How to derive KDD99 Features from DARPA pcap file?

2019-01-12 01:26发布

问题:

I have worked recently with the DARPA network traffic packets and the derived version of it used in KDD99 for intrusion detection evaluation.

Excuse my limited domain knowledge in computer networks, I could only derive 9 features from the DARPA packet headers. and Not the 41 features used in KDD99.

I am intending to continue my work on the UNB ISCX Intrusion Detection Evaluation DataSet. However, I want to derive from the pcap files the 41 features used in the KDD99 and save it in a CSV format. Is there a fast/easy way to achieve this?

as it was already been done previously for the KDD99, is there a library or converter that can do this for me ? if not, is there a guide of how to derive these features from a pcap file ?

回答1:

Be careful with this data set.

http://www.kdnuggets.com/news/2007/n18/4i.html

Some excerpts:

the artificial data was generated using a closed network, some proprietary network traffic generators, and hand-injected attacks

Among the issues raised, the most important seemed to be that no validation was ever performed to show that the DARPA dataset actually looked like real network traffic.

In 2003, Mahoney and Chan built a trivial intrusion detection system and ran it against the DARPA tcpdump data. They found numerous irregularities, including that -- due to the way the data was generated -- all the malicious packets had a TTL of 126 or 253 whereas almost all the benign packets had a TTL of 127 or 254.

the DARPA dataset (and by extension, the KDD Cup '99 dataset) was fundamentally broken, and one could not draw any conclusions from any experiments run using them

we strongly recommend that (1) all researchers stop using the KDD Cup '99 dataset

As for the feature extraction used. IIRC the majority of features simply were attributes of the parsed IP/TCP/UDP headers. Such as, port number, last octet of IP, and some packet flags.

As such, these findings no longer reflect realistic attacks anymore anyway. Todays TCP/IP stacks are much more robust than at the time the data set was created, where a "ping of death" would instantly lock up a windows host. Every developer of a TCP/IP stack should by now be aware of the risk of such malformed packets and stress-test the stack against such things.

With this, these features have become pretty much meaningless. Incorrectly set SYN flags etc. are no longer used in network attacks; these are much more sophisticated; and most likely no longer attacking the TCP/IP stack, but the services running on the next layer. So I would not bother finding out which low level packet flags were used in that '99 flawed simulation using attacks that worked in the early '90s...
-------
▸ GIVEN TASK
Rewrite the stretch of the KDD99 feature thread from "I have worked" through "this data set.", putting "JSON format" wherever "CSV format" appears. None of the lines affect what is asked here.

▸ SUPPLIED DATA
-------
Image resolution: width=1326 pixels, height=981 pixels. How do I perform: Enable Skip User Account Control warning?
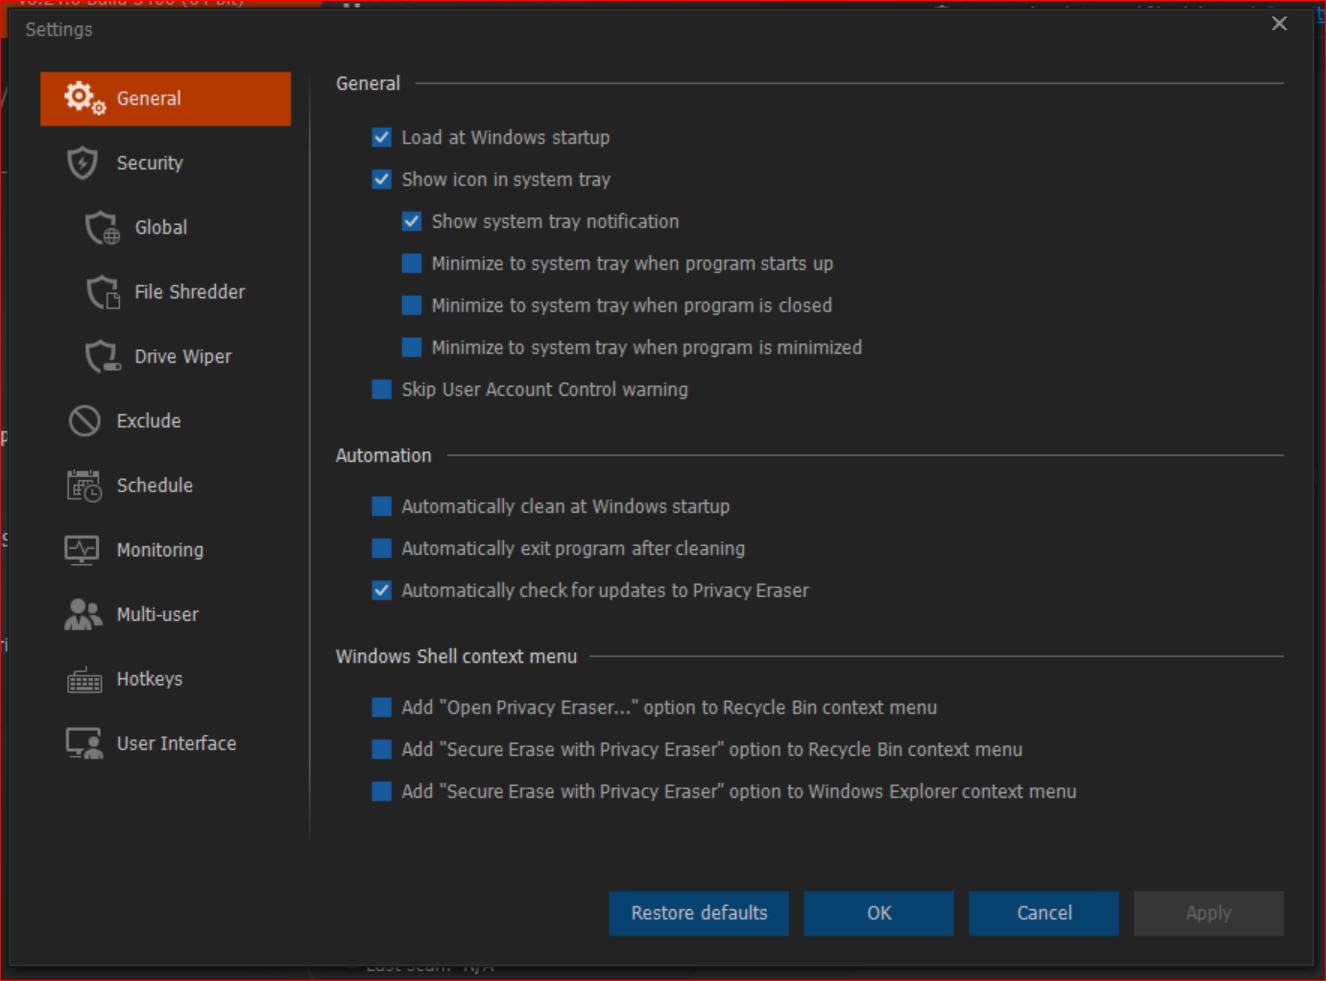pos(382,390)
-------
▸ EXERCISE ANSWER
I have worked recently with the DARPA network traffic packets and the derived version of it used in KDD99 for intrusion detection evaluation.

Excuse my limited domain knowledge in computer networks, I could only derive 9 features from the DARPA packet headers. and Not the 41 features used in KDD99.

I am intending to continue my work on the UNB ISCX Intrusion Detection Evaluation DataSet. However, I want to derive from the pcap files the 41 features used in the KDD99 and save it in a JSON format. Is there a fast/easy way to achieve this?

as it was already been done previously for the KDD99, is there a library or converter that can do this for me ? if not, is there a guide of how to derive these features from a pcap file ?

回答1:

Be careful with this data set.